> OBJECTIVE:
Please copy the records below line for line, omitting the pictures.

--- Start DATA PROVIDED ---

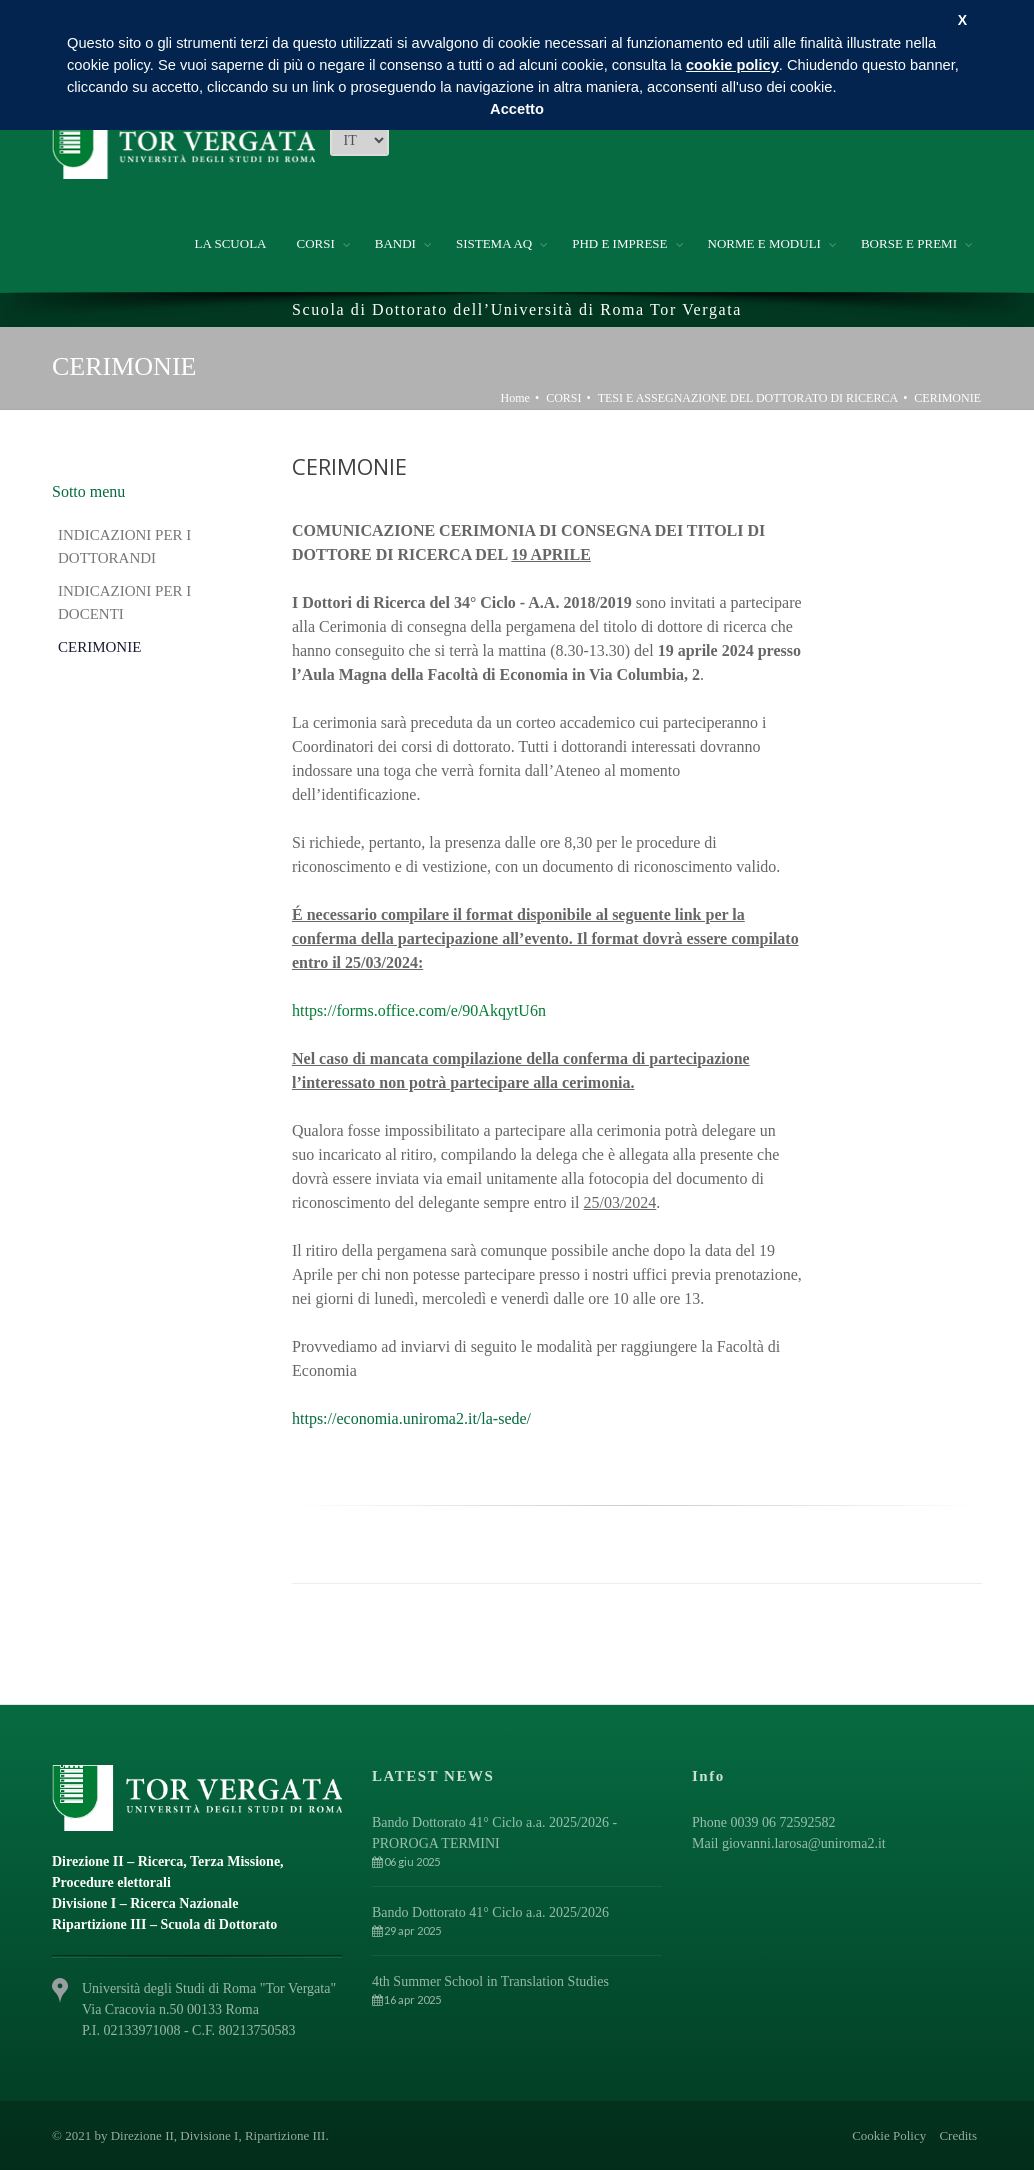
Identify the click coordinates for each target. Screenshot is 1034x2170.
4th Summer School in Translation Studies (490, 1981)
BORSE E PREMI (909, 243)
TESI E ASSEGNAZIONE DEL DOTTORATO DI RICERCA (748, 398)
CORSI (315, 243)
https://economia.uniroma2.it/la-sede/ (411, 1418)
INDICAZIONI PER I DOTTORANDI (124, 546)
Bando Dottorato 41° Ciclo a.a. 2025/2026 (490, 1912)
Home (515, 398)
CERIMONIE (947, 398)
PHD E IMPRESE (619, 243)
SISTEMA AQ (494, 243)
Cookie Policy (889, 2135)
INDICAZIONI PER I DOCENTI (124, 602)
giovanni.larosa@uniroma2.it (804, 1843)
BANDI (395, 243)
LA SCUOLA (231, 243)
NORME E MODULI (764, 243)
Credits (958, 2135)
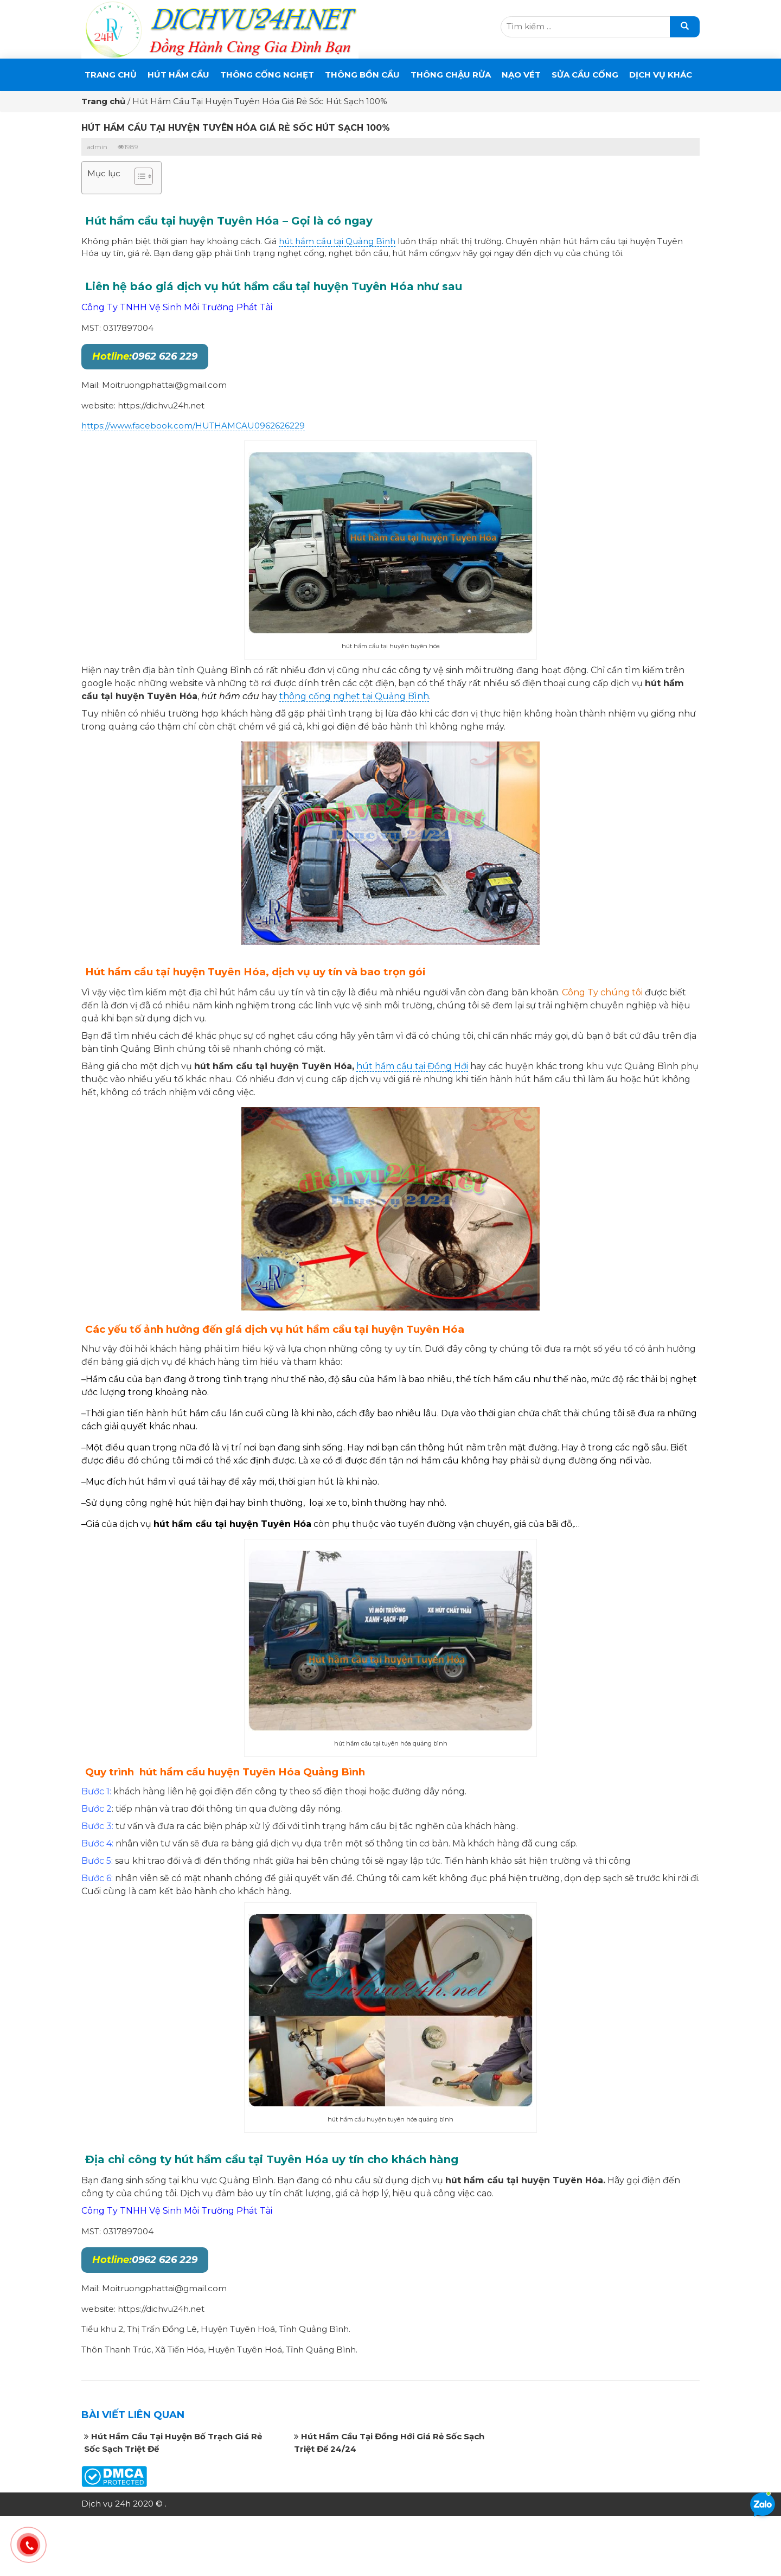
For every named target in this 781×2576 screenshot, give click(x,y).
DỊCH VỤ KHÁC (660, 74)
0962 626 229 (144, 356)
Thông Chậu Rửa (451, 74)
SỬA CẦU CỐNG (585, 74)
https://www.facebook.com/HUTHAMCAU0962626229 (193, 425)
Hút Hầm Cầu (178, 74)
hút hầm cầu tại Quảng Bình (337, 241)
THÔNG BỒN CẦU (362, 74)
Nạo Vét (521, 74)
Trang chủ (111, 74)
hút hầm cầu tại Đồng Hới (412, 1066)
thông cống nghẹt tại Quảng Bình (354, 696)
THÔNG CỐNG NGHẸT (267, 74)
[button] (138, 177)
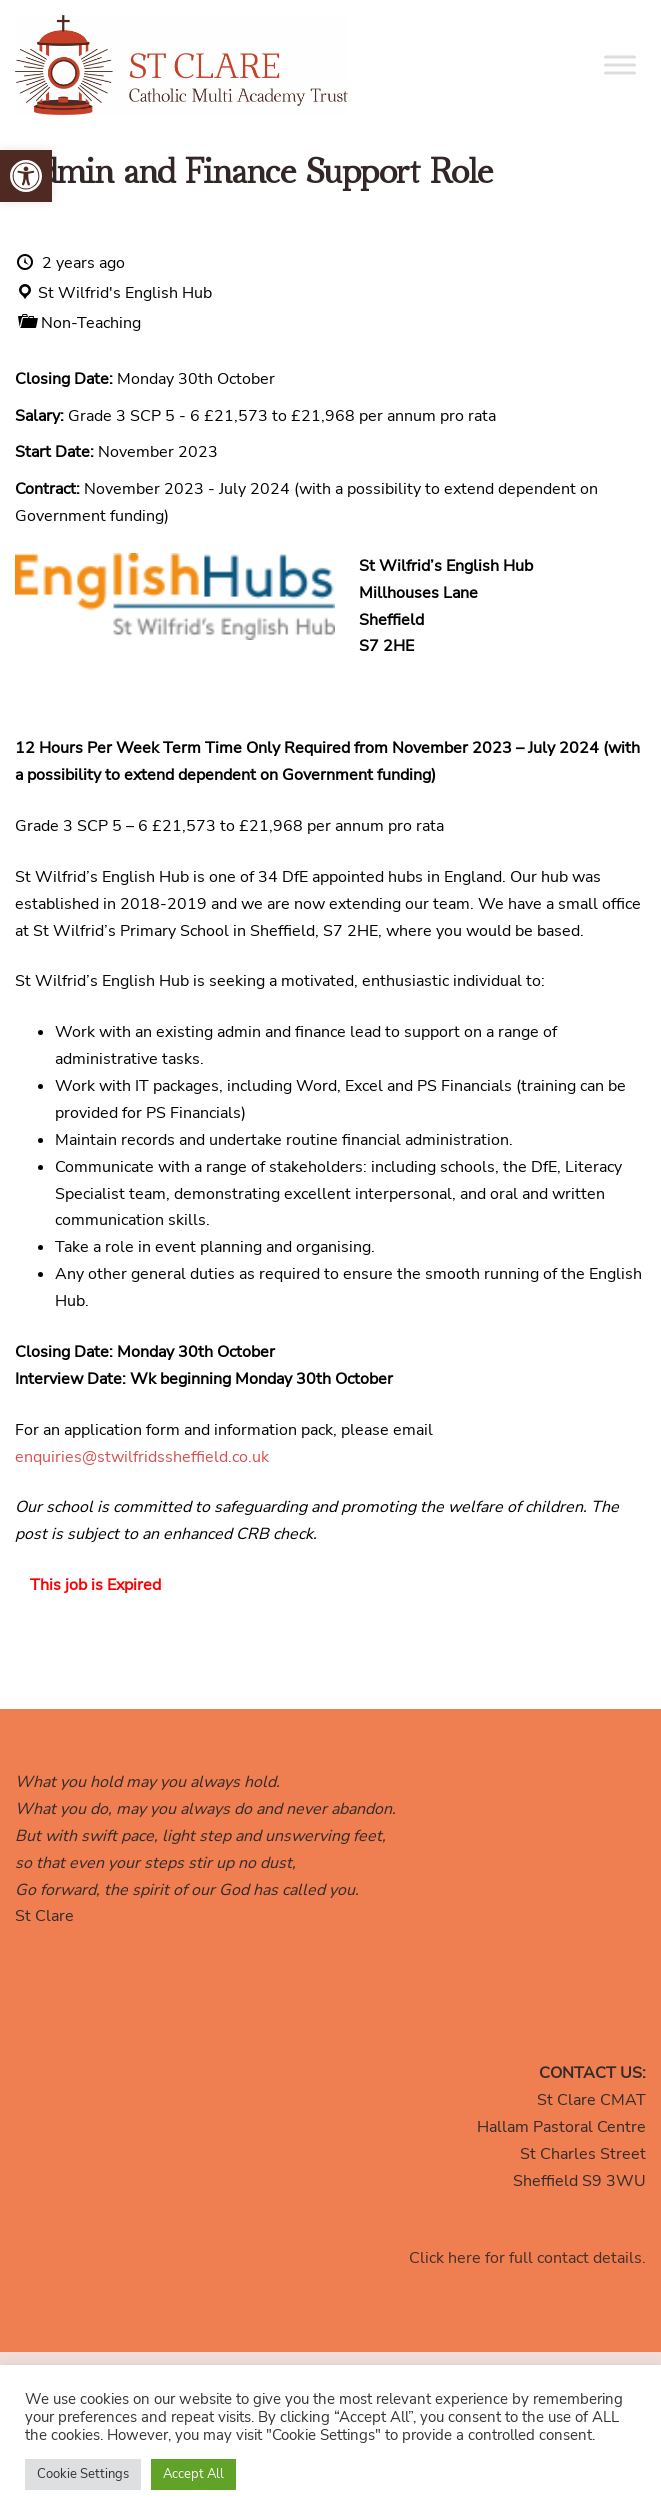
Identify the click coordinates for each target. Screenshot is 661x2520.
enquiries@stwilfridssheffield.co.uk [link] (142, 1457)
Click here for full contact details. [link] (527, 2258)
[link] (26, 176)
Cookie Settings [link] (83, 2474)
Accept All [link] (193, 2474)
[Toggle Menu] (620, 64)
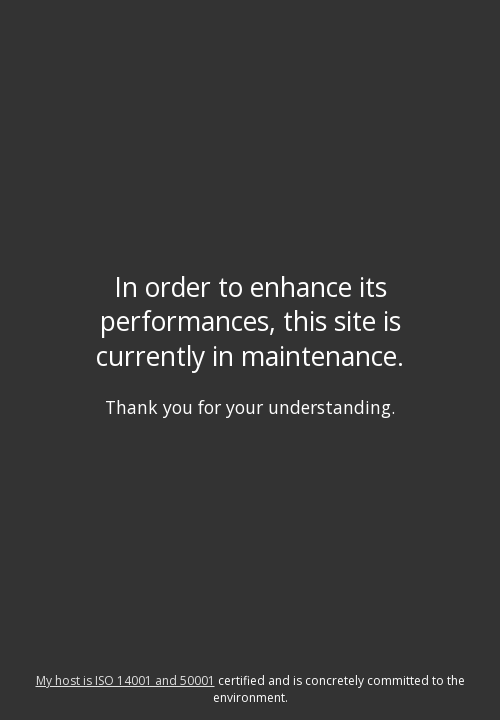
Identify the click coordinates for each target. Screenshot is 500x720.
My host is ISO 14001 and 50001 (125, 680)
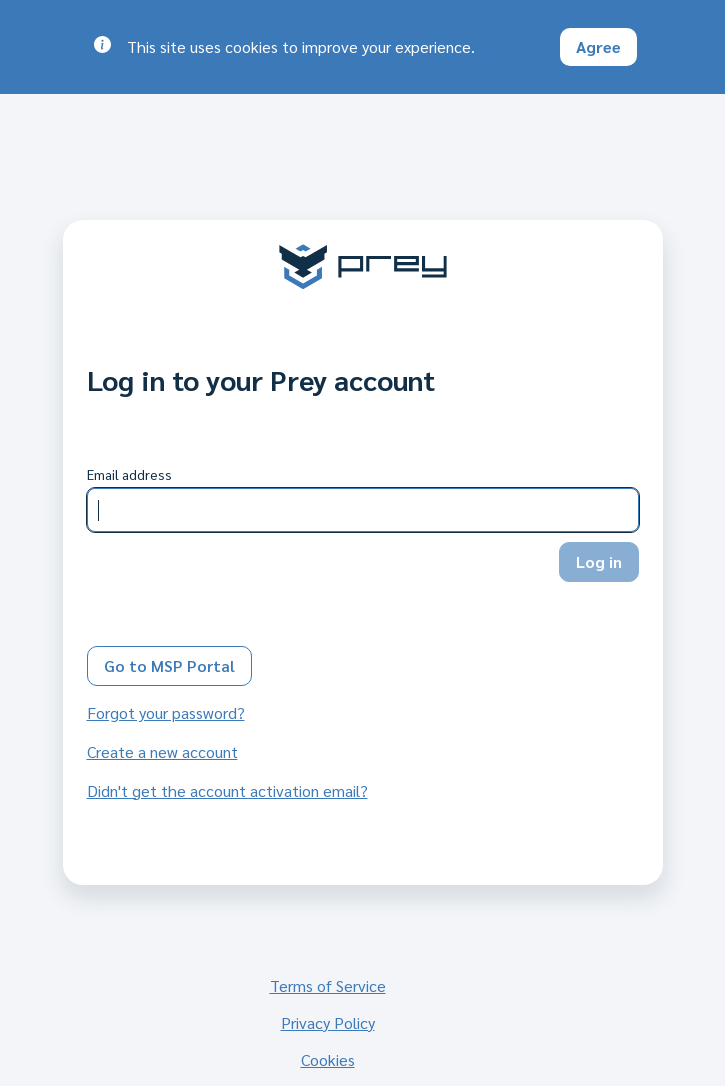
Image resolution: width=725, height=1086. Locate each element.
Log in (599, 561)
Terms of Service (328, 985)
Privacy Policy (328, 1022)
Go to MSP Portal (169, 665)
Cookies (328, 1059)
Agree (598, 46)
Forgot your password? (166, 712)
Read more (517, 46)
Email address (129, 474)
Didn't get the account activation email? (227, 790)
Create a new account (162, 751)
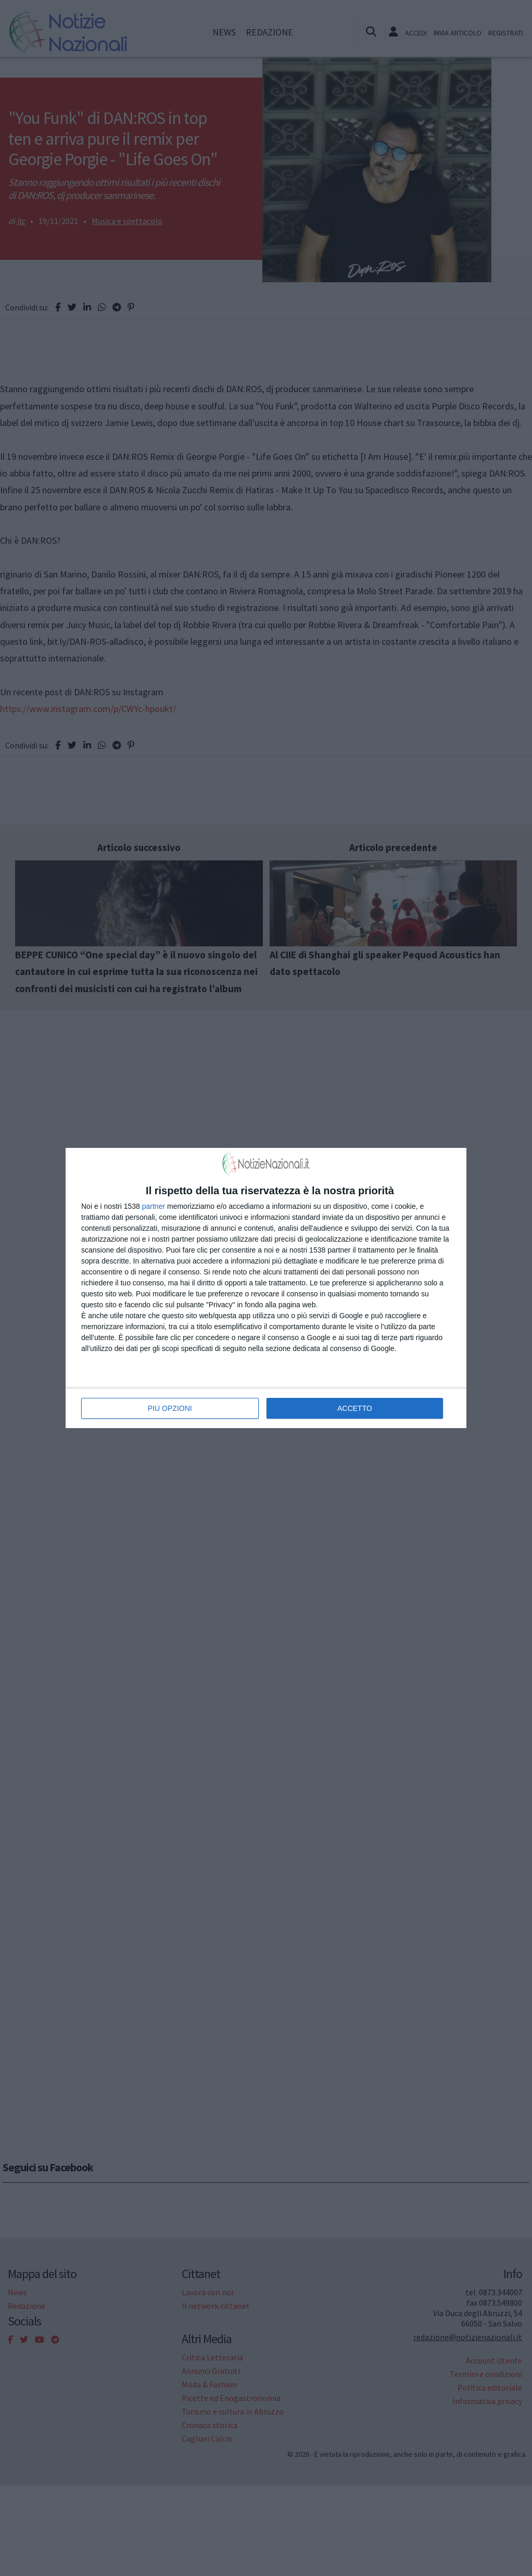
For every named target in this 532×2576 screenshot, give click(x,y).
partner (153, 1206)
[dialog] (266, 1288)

--- End DATA PROVIDED ---

> TASK RESULT:
Identify the click coordinates for each target. Screenshot is 1034x2170.
4th Summer School in Translation Studies (490, 1981)
BORSE E PREMI (909, 243)
TESI E ASSEGNAZIONE DEL DOTTORATO DI RICERCA (748, 398)
CORSI (315, 243)
https://economia.uniroma2.it/la-sede/ (411, 1418)
INDICAZIONI PER I DOTTORANDI (124, 546)
Bando Dottorato 41° Ciclo a.a. 2025/2026 (490, 1912)
Home (515, 398)
CERIMONIE (947, 398)
PHD E IMPRESE (619, 243)
SISTEMA AQ (494, 243)
Cookie Policy (889, 2135)
INDICAZIONI PER I DOCENTI (124, 602)
giovanni.larosa@uniroma2.it (804, 1843)
BANDI (395, 243)
LA SCUOLA (231, 243)
NORME E MODULI (764, 243)
Credits (958, 2135)
For every named target in this 781×2576 screenshot, give click(x,y).
DỊCH VỤ KHÁC (660, 74)
0962 626 229 (144, 356)
Thông Chậu Rửa (451, 74)
SỬA CẦU CỐNG (585, 74)
https://www.facebook.com/HUTHAMCAU0962626229 (193, 425)
Hút Hầm Cầu (178, 74)
hút hầm cầu tại Quảng Bình (337, 241)
THÔNG BỒN CẦU (362, 74)
Nạo Vét (521, 74)
Trang chủ (111, 74)
hút hầm cầu tại Đồng Hới (412, 1066)
thông cống nghẹt tại Quảng Bình (354, 696)
THÔNG CỐNG NGHẸT (267, 74)
[button] (138, 177)
Identify the click coordinates for each target. Screenshot is 661x2520.
enquiries@stwilfridssheffield.co.uk [link] (142, 1457)
Click here for full contact details. [link] (527, 2258)
[link] (26, 176)
Cookie Settings [link] (83, 2474)
Accept All [link] (193, 2474)
[Toggle Menu] (620, 64)
Identify the click coordinates for each target. Screenshot is 500x720.
My host is ISO 14001 and 50001 (125, 680)
Image resolution: width=725, height=1086. Locate each element.
Log in (599, 561)
Terms of Service (328, 985)
Privacy Policy (328, 1022)
Go to MSP Portal (169, 665)
Cookies (328, 1059)
Agree (598, 46)
Forgot your password? (166, 712)
Read more (517, 46)
Email address (129, 474)
Didn't get the account activation email? (227, 790)
Create a new account (162, 751)
For every named target in this 532×2576 screenshot, give click(x,y).
partner (153, 1206)
[dialog] (266, 1288)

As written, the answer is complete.